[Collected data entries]
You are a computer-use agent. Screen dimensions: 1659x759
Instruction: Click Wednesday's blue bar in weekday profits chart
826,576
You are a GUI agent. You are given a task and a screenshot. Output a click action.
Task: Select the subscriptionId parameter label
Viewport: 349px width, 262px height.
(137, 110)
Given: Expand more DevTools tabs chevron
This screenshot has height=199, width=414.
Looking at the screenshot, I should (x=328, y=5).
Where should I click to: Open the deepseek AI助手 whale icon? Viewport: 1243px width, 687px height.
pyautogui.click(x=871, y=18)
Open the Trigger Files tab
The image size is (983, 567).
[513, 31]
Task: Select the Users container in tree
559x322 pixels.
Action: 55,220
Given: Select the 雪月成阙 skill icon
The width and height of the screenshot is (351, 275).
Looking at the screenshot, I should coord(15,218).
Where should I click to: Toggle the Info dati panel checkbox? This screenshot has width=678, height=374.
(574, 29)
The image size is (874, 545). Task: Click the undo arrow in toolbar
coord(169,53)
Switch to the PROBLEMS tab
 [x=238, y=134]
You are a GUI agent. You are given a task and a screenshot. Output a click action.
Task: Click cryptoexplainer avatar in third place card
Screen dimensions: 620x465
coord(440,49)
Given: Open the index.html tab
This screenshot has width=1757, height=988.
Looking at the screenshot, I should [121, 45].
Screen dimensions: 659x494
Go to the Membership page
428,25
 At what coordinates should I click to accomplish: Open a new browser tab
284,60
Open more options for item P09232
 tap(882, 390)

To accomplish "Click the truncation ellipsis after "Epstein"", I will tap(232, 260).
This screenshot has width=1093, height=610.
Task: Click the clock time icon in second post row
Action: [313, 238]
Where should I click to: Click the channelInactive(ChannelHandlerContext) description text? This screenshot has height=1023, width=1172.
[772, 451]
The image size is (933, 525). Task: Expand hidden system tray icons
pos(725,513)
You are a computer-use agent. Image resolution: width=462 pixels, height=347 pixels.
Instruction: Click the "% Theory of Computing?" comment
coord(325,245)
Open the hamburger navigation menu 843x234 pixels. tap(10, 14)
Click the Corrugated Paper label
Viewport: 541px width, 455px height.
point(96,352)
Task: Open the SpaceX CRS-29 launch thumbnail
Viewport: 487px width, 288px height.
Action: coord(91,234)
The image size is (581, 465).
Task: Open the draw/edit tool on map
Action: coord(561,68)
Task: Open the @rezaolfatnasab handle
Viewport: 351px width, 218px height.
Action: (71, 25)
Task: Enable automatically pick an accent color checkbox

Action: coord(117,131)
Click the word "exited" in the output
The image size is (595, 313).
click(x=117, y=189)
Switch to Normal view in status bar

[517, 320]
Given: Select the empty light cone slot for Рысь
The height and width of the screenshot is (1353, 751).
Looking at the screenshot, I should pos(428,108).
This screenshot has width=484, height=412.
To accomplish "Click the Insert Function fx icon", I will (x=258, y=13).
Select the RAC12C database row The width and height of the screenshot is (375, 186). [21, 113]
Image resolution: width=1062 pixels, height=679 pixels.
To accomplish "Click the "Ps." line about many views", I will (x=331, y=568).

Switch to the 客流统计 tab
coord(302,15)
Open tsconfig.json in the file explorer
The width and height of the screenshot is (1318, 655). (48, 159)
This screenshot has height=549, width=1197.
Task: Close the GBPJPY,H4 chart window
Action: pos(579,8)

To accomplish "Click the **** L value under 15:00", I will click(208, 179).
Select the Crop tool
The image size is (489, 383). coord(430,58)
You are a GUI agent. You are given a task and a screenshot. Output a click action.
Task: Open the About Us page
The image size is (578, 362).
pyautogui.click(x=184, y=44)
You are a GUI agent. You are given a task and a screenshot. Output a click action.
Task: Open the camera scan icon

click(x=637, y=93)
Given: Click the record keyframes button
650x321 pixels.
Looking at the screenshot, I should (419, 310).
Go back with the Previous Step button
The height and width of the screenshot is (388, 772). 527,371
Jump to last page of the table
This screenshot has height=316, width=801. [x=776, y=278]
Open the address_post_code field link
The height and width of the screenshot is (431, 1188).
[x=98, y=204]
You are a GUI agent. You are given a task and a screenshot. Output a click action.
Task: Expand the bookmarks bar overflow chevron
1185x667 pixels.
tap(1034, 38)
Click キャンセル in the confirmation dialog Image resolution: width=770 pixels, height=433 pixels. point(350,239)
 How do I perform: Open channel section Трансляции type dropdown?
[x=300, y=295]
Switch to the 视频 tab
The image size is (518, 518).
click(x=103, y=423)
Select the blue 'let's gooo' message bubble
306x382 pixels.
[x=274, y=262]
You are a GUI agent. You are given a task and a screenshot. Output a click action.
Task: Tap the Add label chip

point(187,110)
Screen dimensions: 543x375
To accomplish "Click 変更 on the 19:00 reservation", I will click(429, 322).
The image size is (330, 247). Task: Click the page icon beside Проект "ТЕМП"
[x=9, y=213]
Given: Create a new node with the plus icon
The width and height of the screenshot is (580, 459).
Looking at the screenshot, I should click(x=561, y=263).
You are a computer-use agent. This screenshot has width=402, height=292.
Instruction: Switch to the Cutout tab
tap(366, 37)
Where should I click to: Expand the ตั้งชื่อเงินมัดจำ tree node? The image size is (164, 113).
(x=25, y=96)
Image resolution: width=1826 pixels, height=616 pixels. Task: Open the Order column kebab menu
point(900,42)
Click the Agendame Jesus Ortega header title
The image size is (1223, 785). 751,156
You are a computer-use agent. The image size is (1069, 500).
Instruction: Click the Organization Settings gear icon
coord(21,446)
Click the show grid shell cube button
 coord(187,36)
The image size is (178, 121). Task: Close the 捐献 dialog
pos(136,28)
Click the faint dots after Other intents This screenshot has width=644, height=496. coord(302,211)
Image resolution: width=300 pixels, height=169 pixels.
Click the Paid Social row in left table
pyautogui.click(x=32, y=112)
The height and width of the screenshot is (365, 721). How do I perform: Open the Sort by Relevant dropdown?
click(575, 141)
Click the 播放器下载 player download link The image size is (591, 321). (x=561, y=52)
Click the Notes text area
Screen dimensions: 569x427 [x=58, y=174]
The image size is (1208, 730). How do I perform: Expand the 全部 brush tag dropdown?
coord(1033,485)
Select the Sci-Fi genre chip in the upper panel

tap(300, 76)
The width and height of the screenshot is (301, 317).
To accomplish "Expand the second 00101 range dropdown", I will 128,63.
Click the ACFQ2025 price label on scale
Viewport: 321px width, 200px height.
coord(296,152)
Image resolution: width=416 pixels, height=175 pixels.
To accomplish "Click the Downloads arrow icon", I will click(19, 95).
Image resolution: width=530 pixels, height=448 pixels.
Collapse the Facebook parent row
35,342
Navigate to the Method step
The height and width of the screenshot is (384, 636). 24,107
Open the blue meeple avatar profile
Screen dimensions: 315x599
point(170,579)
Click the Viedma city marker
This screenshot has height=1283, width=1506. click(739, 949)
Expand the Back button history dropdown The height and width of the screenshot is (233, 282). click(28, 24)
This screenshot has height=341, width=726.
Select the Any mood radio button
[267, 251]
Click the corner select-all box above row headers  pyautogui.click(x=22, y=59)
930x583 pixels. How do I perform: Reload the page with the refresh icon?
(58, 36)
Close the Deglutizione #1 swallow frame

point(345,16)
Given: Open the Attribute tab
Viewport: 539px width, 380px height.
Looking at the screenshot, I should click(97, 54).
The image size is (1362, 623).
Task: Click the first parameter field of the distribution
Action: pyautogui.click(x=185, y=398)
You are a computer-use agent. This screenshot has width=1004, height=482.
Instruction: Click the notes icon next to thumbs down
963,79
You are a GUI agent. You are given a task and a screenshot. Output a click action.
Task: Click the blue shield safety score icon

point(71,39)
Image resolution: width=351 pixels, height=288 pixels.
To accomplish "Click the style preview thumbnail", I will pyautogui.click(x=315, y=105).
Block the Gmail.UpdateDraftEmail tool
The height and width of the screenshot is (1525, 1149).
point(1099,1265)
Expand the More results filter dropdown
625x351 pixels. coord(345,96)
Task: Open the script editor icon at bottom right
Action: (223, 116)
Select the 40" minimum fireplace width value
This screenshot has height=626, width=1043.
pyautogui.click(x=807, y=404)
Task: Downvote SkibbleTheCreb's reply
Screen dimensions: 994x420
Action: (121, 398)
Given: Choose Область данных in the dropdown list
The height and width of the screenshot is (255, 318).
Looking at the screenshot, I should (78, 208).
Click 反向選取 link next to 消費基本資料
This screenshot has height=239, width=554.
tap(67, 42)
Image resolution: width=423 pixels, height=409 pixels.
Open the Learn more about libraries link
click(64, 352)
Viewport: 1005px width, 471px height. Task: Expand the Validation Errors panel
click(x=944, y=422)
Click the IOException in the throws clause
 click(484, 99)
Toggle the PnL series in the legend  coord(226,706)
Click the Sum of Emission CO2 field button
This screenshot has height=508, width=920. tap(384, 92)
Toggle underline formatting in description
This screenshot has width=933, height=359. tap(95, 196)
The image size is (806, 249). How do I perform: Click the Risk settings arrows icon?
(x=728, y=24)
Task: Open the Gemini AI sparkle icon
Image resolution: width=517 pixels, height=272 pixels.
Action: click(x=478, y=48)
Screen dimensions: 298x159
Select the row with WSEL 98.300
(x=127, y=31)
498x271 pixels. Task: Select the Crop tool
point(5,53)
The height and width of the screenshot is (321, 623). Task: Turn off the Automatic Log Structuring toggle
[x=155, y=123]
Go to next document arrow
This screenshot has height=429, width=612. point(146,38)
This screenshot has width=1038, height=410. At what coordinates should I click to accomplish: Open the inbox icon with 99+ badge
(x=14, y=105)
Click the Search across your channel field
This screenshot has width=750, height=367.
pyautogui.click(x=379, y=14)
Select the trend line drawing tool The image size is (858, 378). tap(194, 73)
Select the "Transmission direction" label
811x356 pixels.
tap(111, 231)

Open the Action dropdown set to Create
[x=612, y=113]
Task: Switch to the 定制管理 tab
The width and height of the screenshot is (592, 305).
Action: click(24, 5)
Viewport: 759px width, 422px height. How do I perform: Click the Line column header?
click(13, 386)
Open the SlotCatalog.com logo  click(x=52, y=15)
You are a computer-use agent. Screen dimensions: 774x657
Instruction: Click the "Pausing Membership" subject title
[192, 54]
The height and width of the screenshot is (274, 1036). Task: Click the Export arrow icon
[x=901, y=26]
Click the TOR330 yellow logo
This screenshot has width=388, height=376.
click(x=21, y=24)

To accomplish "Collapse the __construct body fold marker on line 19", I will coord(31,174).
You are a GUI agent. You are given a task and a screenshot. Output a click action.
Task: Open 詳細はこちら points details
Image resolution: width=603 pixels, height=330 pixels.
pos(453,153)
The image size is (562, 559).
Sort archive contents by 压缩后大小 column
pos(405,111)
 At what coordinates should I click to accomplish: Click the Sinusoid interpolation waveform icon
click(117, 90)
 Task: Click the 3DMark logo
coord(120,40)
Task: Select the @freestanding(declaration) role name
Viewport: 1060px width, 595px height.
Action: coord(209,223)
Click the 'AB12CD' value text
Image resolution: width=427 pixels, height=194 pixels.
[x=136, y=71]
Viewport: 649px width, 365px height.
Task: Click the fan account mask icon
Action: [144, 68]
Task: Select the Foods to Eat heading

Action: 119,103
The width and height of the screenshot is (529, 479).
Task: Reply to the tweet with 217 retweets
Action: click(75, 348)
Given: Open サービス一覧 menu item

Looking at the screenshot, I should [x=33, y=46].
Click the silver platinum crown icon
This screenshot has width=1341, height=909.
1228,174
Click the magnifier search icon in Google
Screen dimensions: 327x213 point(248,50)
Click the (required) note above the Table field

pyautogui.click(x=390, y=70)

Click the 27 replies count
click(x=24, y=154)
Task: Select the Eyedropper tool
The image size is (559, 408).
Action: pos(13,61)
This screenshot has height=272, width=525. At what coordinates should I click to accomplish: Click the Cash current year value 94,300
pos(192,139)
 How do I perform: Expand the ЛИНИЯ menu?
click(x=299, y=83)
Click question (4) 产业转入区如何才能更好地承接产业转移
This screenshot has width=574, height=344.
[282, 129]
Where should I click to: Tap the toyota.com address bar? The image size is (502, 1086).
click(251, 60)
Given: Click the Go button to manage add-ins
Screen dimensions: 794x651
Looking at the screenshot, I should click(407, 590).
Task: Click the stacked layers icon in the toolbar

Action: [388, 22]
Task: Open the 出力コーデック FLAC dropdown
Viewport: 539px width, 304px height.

## REQUIRED ACTION
Lines that include the word "chevron" are to be extracted from the data above.

## RESULT OF THIS TASK
Given: Expand more DevTools tabs chevron
Task: Expand the bookmarks bar overflow chevron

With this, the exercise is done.